In 2022, a follow-up study was conducted using data from the same Japan Collaborative Cohort Study to investigate the impact of coffee and green tea consumption on cardiovascular disease (CVD) mortality among people with severe hypertension (high blood pressure).

The study found that heavy coffee consumption was associated with an increased risk of CVD mortality among people with severe hypertension, but not people without normal blood pressure.

Green tea consumption was not similarly associated with an increased risk of CVD mortality across all categories of blood pressure. In fact, green tea appears to reduce the risk of cardiovascular disease and mortality, even for people with high blood pressure.

Limitations of These Studies

While the findings from the Japan Collaborative Cohort Study provide some evidence of coffee’s impact on health and longevity, it is important to consider the limitations of these studies.

The Japan Collaborative Cohort Study is an observational study, meaning that it cannot establish causality. Additionally, these studies rely on self-reported data on coffee and green tea consumption, which may be subject to recall bias.

Tips for Reducing Your Risk

Based on the current evidence, it seems that coffee may not be beneficial for everyone’s health.
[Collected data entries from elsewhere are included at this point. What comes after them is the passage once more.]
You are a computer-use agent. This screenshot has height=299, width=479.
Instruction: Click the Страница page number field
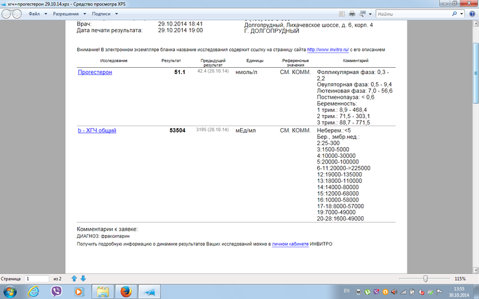click(x=37, y=278)
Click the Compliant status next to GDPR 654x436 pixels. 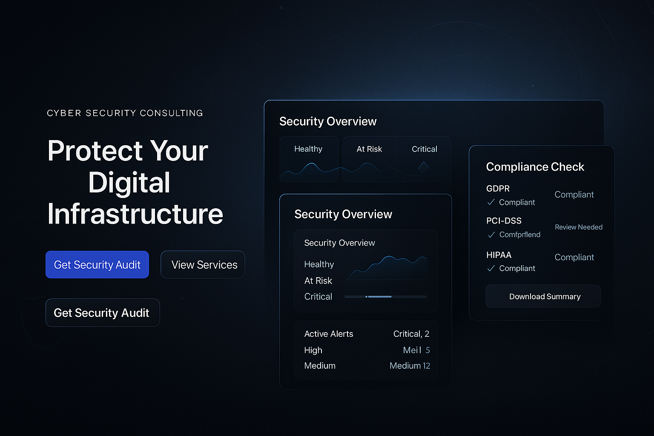(x=574, y=194)
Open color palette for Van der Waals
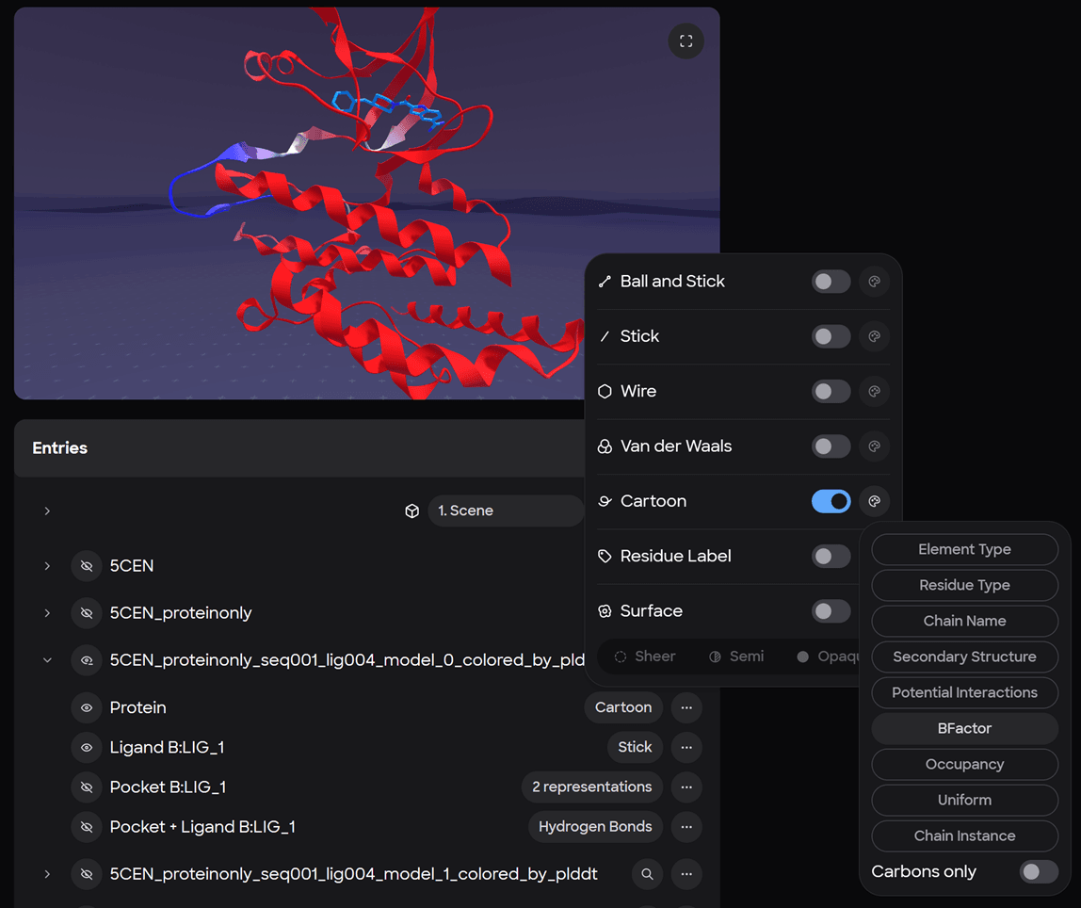 [874, 446]
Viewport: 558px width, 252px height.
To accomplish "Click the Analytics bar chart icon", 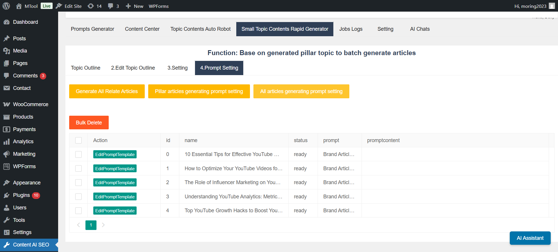I will click(x=6, y=142).
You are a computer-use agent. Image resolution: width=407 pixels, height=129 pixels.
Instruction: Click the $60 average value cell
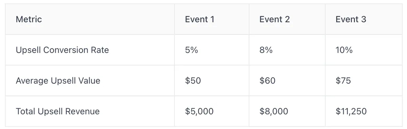[268, 81]
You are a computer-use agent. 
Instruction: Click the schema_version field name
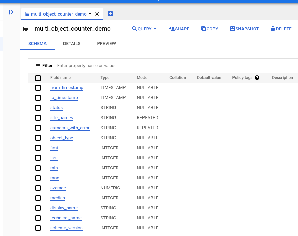point(66,228)
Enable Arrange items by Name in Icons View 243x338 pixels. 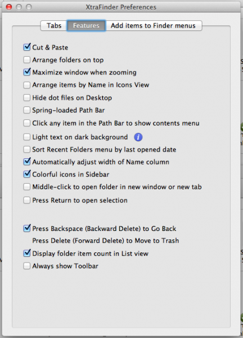26,85
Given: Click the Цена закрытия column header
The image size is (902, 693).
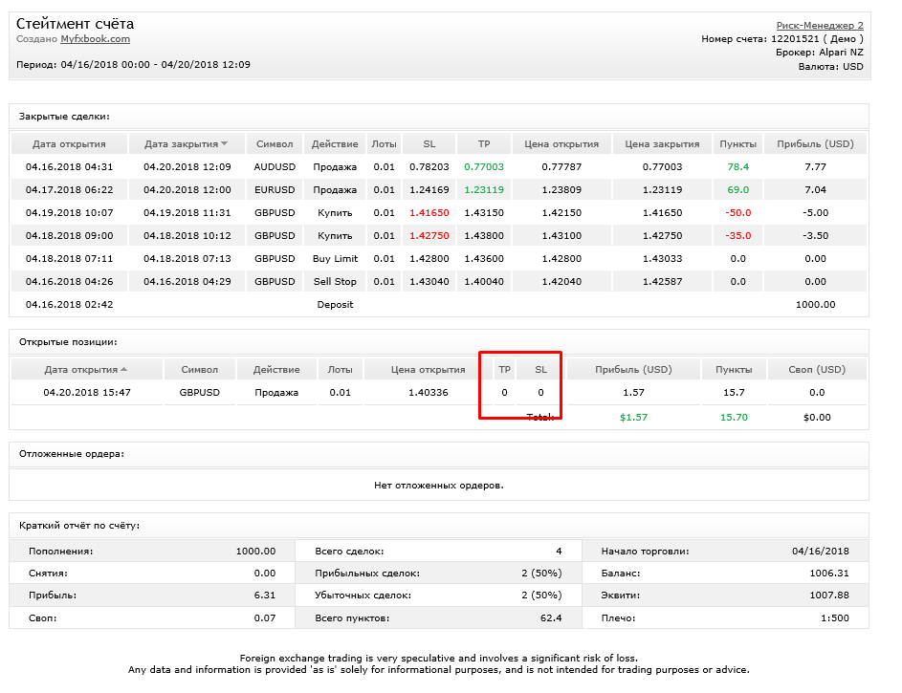Looking at the screenshot, I should point(662,143).
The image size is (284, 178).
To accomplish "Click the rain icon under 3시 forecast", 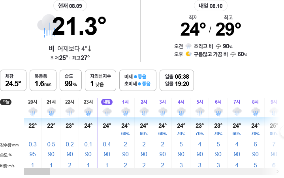I will (162, 112).
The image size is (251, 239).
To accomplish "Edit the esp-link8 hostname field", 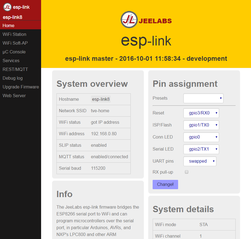I will 101,99.
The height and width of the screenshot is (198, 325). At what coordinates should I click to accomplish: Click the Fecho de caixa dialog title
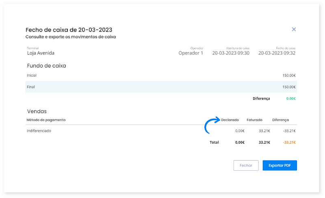69,30
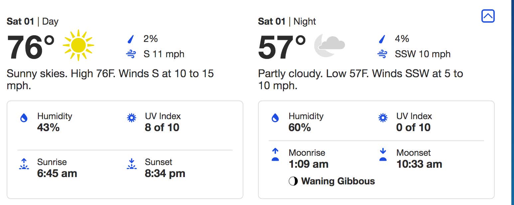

Here are some tips for reducing your risk:

  • Moderate your coffee intake: While it is difficult to determine the exact amount of coffee that may increase your risk of premature death, it is likely best to limit your intake to no more than one or two cups per day. If you have high blood pressure or a history of stroke, it may be best to avoid coffee altogether.
  • Drink more green tea: Green tea may reduce the risk of cardiovascular disease and mortality, even for people with high blood pressure.
  • Improve your overall lifestyle: While drinking coffee may have some impact on your health, it is important to consider your overall lifestyle. Eating a balanced diet, getting regular exercise, managing stress, and not smoking are all important factors in reducing your risk of premature death.

The relationship between coffee and premature death is complex, and the evidence is not yet fully conclusive. However, studies suggest that coffee may not be good for everyone’s health, especially those with high blood pressure or a history of circulatory diseases.

Green tea appears to be a much better option for anyone seeking to reduce their risk of cardiovascular disease and premature death.

If you are concerned about your health, it is always best to consult with your healthcare provider about what you can do to improve your heart health and reduce your risk of chronic illnesses.